The new rules also ban the posting of state secrets and material that could hurt national security, as well as posts that spur ethnic resentment, discrimination or rallies “that disrupt social order,” the state-run Xinhua news agency said. The rules didn’t mention penalties. The move represents a potential turning point as the Internet has become an increasingly disruptive force for China’s leaders ahead of once-a-decade transition next year, when China’s top two leadership positions will change hands. It also comes as a rebellion by villagers in Wukan in the country’s south, over local politicians’ attempts to sell their farmland, has become the biggest of a recent string of uprisings exposing social and economic tensions plaguing the country. Villagers on Friday continued to seal off roads to prevent government security forces from entering. In July, a high-speed train crash touched off an Internet debate about the human cost of China’s warp-speed economic-development model. Microblog sites also became a platform for public outcry over school-bus safety and government spending after a recent spate of deadly school-bus crashes. Now, Internet censors are straining to prevent the unrest in the South from becoming a galvanizing subject of national controversy. Coverage of the Wukan unrest has been minimal in Chinese state media, and Internet censors have blocked or deleted most references to it.The initial anger in Wukan isn’t directed at the central government, but with the help of microblogs the tone and direction of anger could shift.

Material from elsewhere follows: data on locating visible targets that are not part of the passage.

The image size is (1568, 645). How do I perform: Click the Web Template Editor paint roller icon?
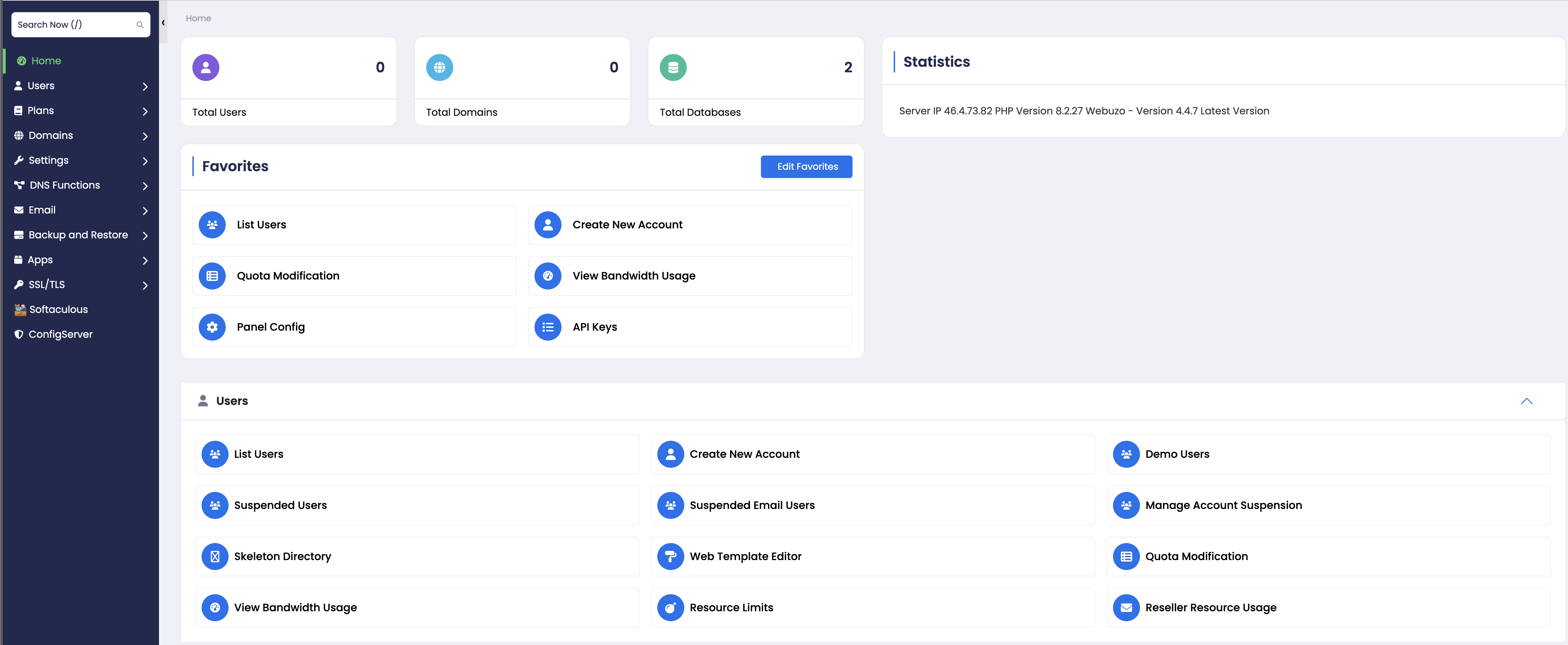tap(670, 556)
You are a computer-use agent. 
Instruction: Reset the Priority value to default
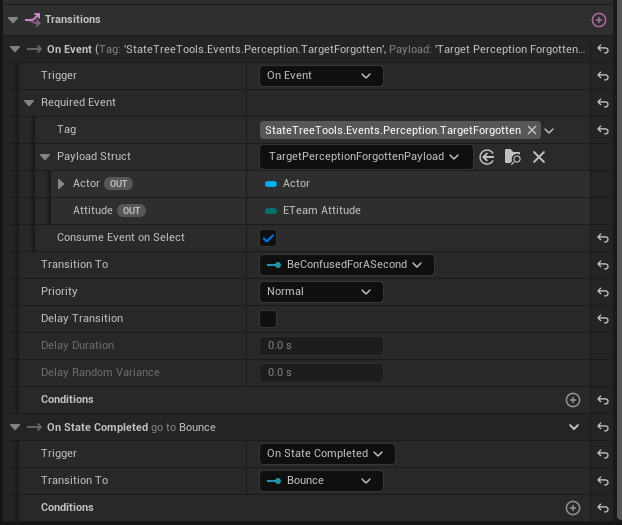click(x=603, y=292)
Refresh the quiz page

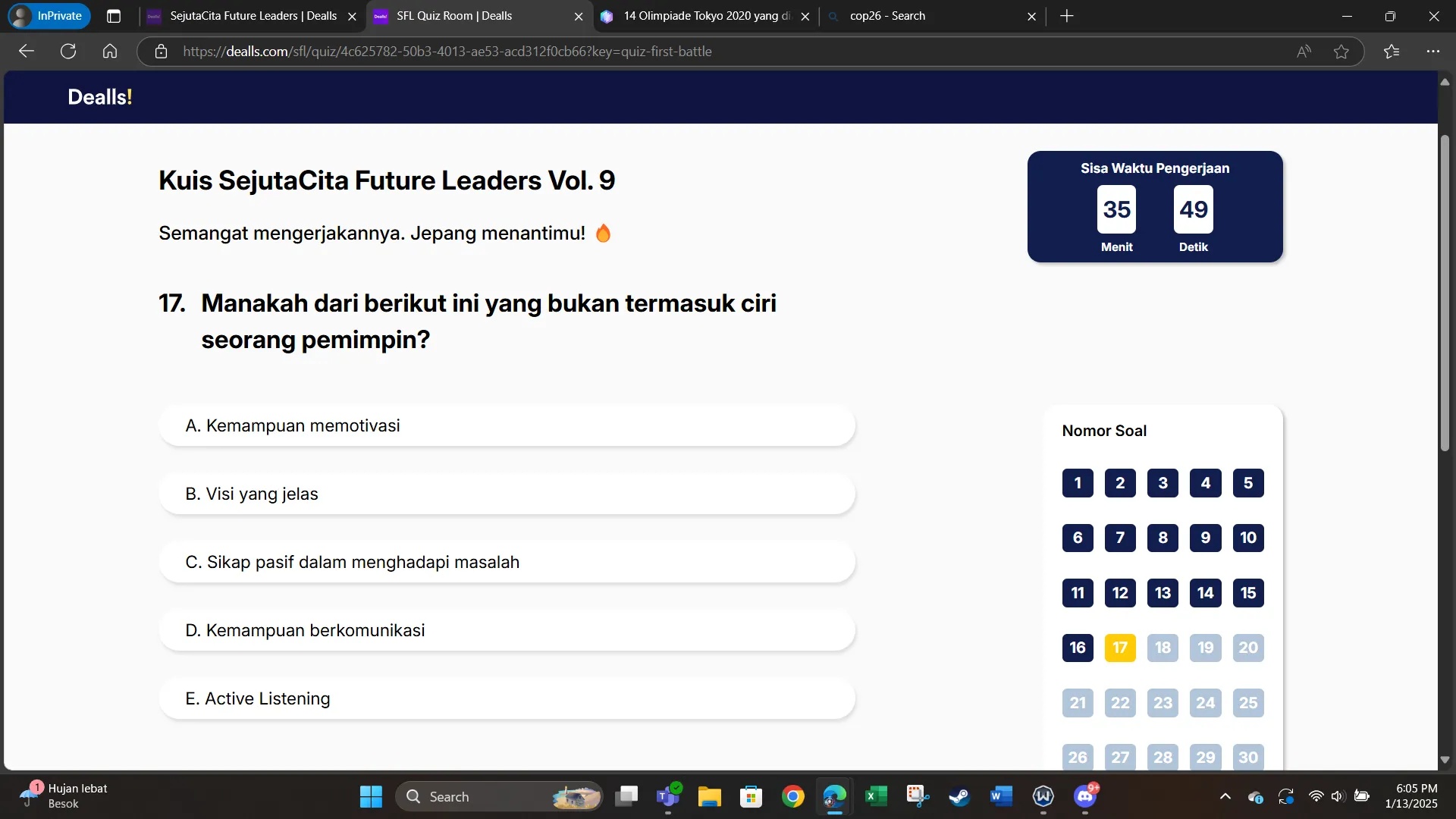click(x=67, y=51)
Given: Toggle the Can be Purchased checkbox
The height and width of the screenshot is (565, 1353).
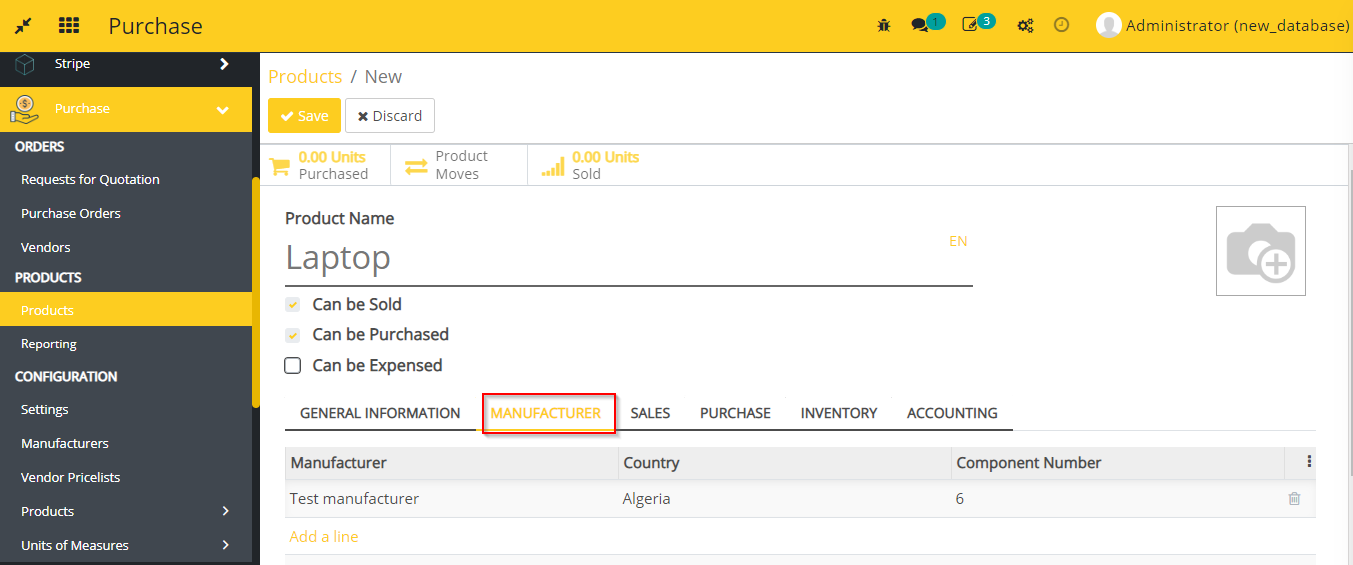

Chinese authorities appeared spooked by the role of social media in the revolutions that swept authoritarian governments from power in the Arab world this year. But they are loath to shut down microblogging outright, not least because it allows aggrieved citizens to let off steam, and in the absence of Western-style democracy and a free media it gives authorities insight into citizens’ concerns. Beijing city officials said Friday that microblogging sites that are based in the city must verify the real names of users before those users are allowed to post, though they can choose their own screen names. “If you want to post” information online, “you have to take responsibility,” said Wang Hui, spokeswoman for the Beijing municipal government, adding that the ability to use screen names still will allow users to have some privacy. Though the new rules are limited to Beijing for now, the expectation is that they will be extended elsewhere.